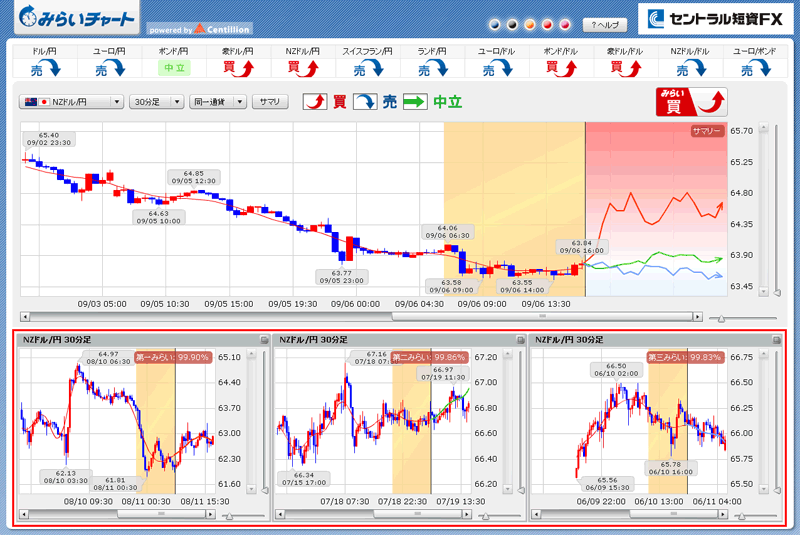Select the スイスフラン/円 currency tab
The image size is (800, 535).
[x=367, y=50]
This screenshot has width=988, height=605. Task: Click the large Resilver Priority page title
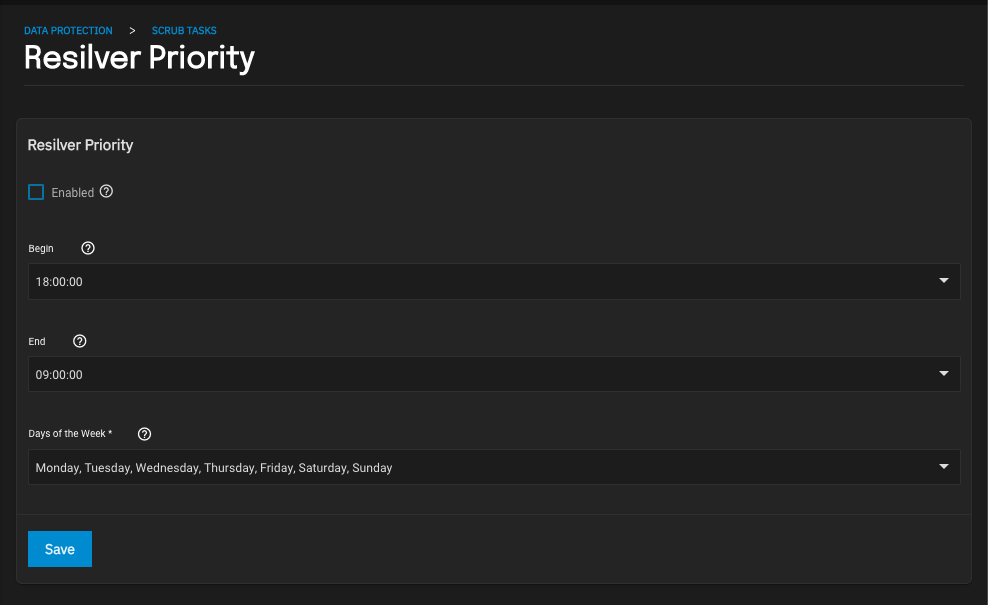(139, 58)
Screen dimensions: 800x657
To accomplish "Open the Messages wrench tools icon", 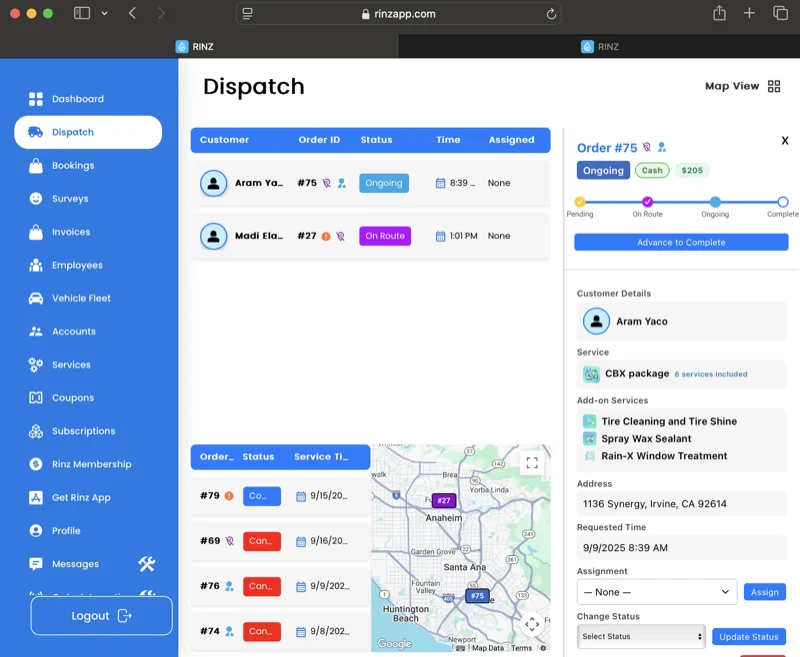I will (146, 563).

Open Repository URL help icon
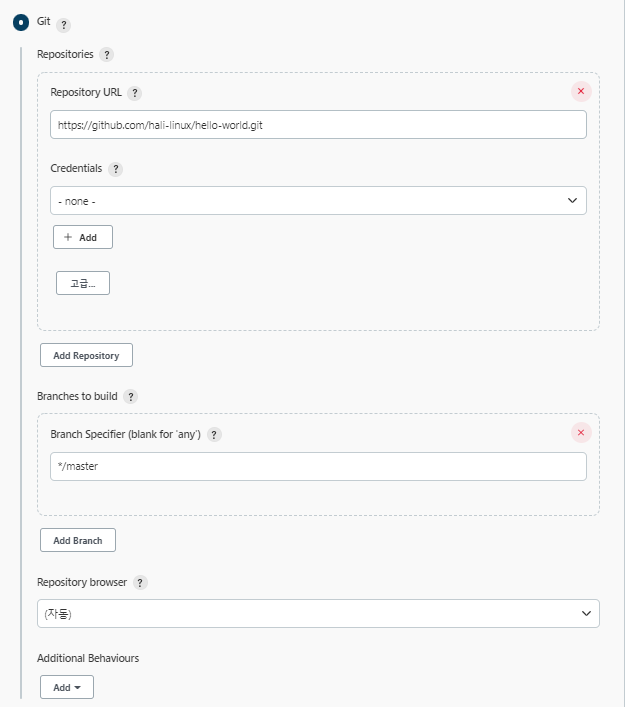click(134, 93)
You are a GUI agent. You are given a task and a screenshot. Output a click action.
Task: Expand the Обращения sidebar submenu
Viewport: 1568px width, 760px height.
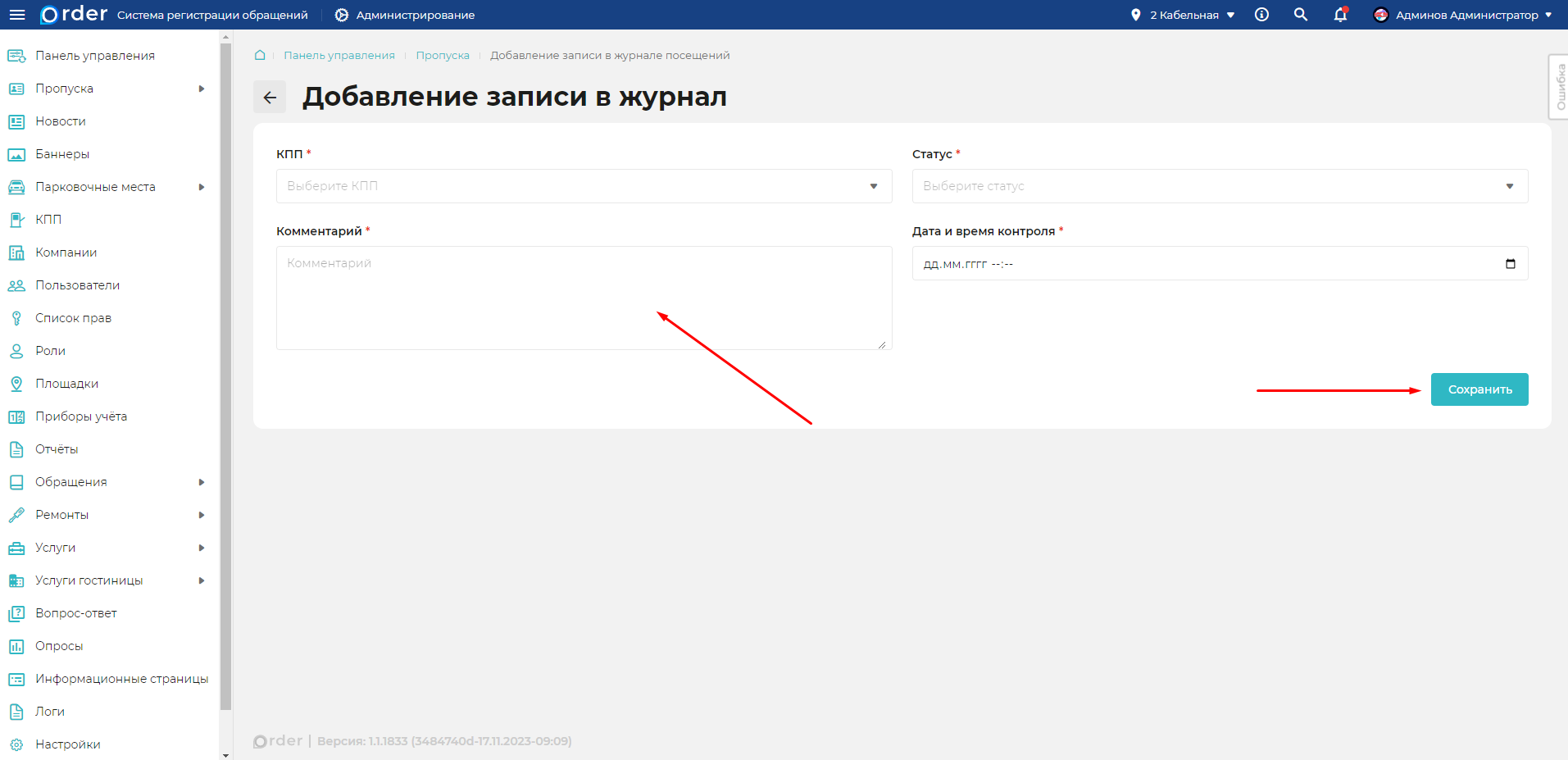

== == ==

* [TASK] Write the lines out again exactly, beginning at the one containing "Open Repository URL help icon" and ending with the last line of the entries, but without any pictures.

* [PROBLEM SOLUTION]
Open Repository URL help icon
click(134, 93)
You are a GUI agent. You are given a task and a screenshot. Output a click action.
Task: Expand the Обращения sidebar submenu
Viewport: 1568px width, 760px height.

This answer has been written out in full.